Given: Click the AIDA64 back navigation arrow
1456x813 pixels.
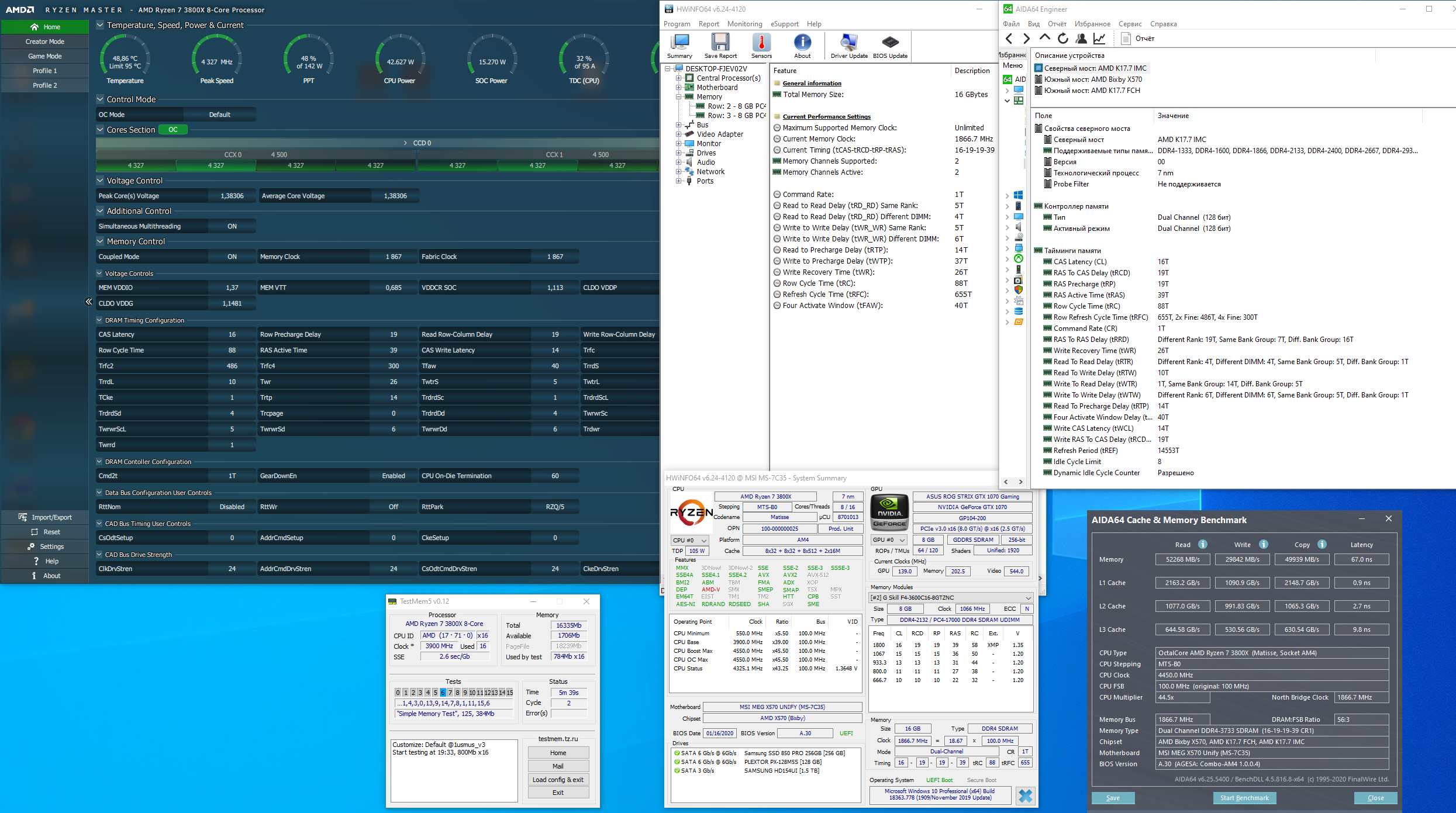Looking at the screenshot, I should point(1009,39).
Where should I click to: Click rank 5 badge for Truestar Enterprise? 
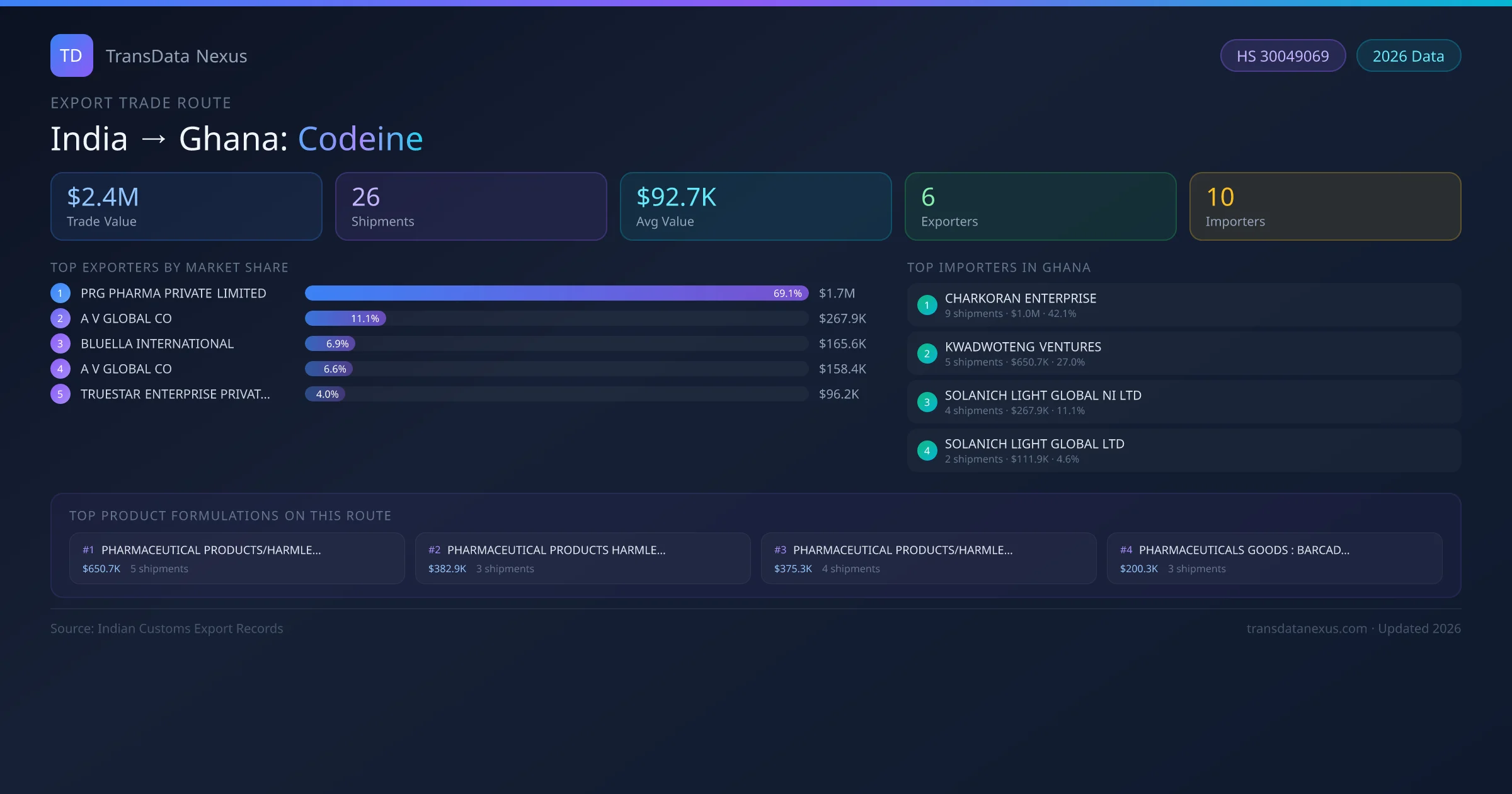coord(60,394)
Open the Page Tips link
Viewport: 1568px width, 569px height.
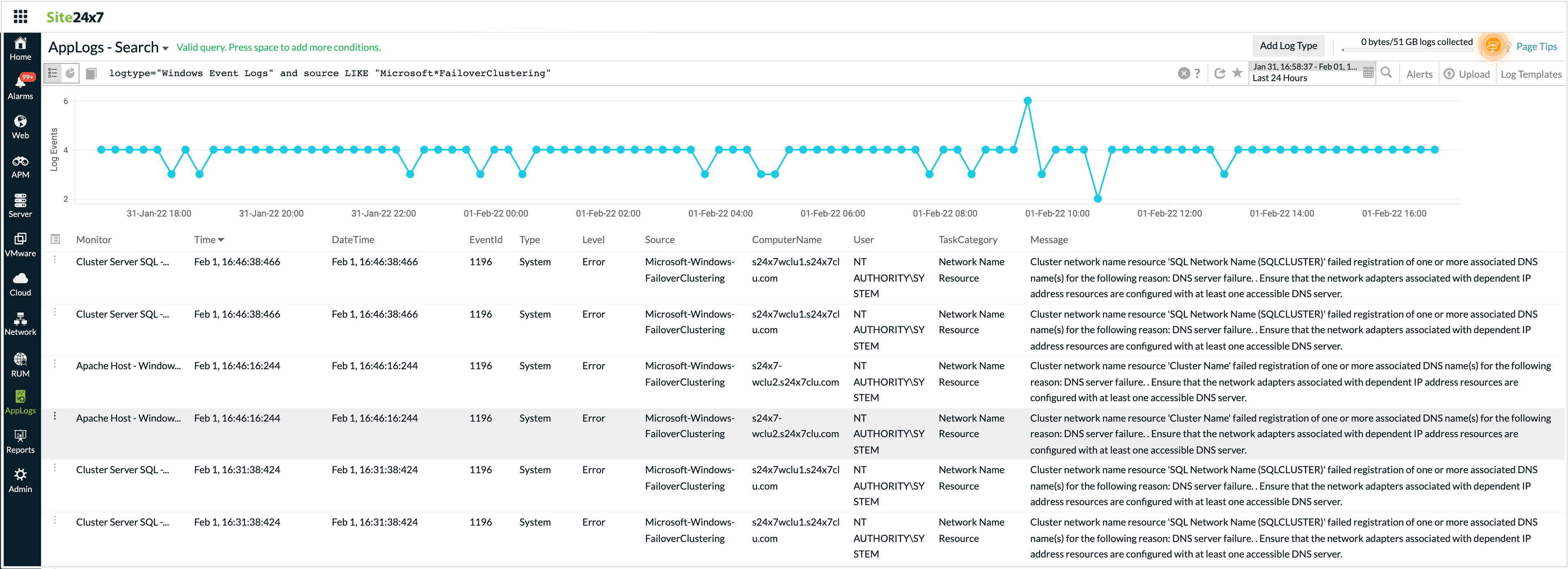click(x=1536, y=46)
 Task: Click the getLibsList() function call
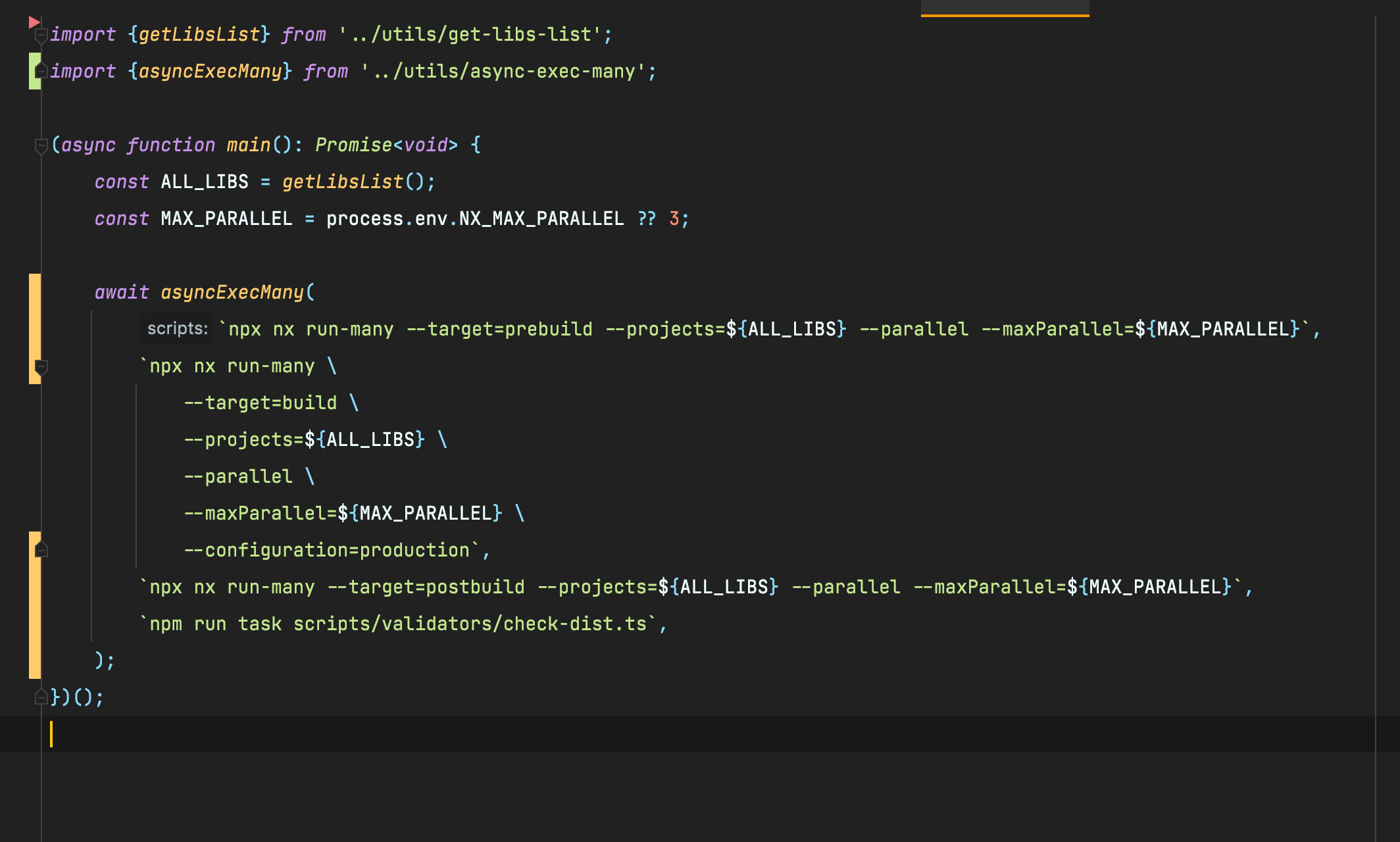[342, 182]
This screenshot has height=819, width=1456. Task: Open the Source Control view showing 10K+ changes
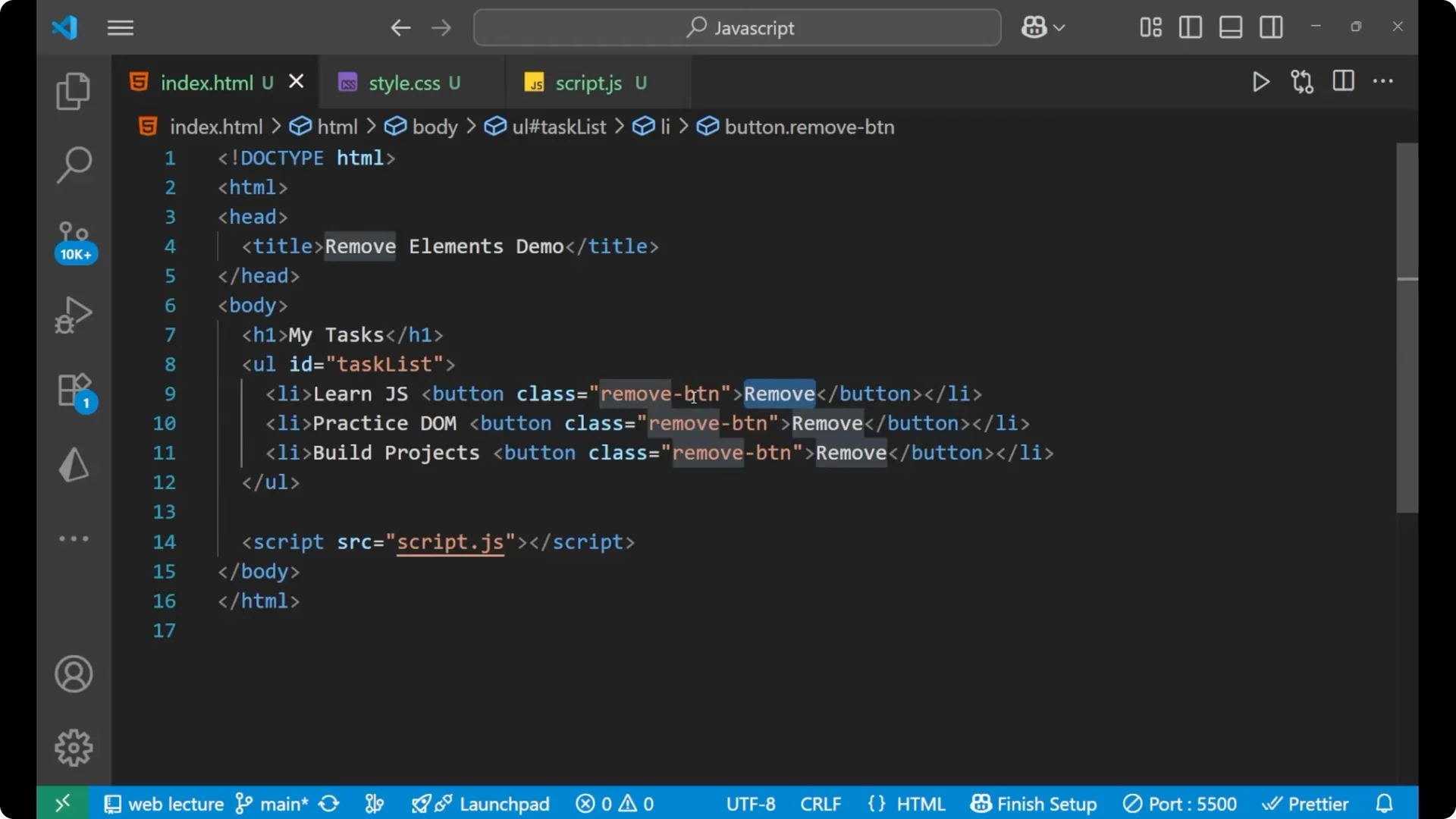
━━━━━━
EXERCISE PROMPT: Return every line of the listing above where "Open" appears.

RESULT:
Open the Page Tips link
This screenshot has height=819, width=1456. Task: Open the Source Control view showing 10K+ changes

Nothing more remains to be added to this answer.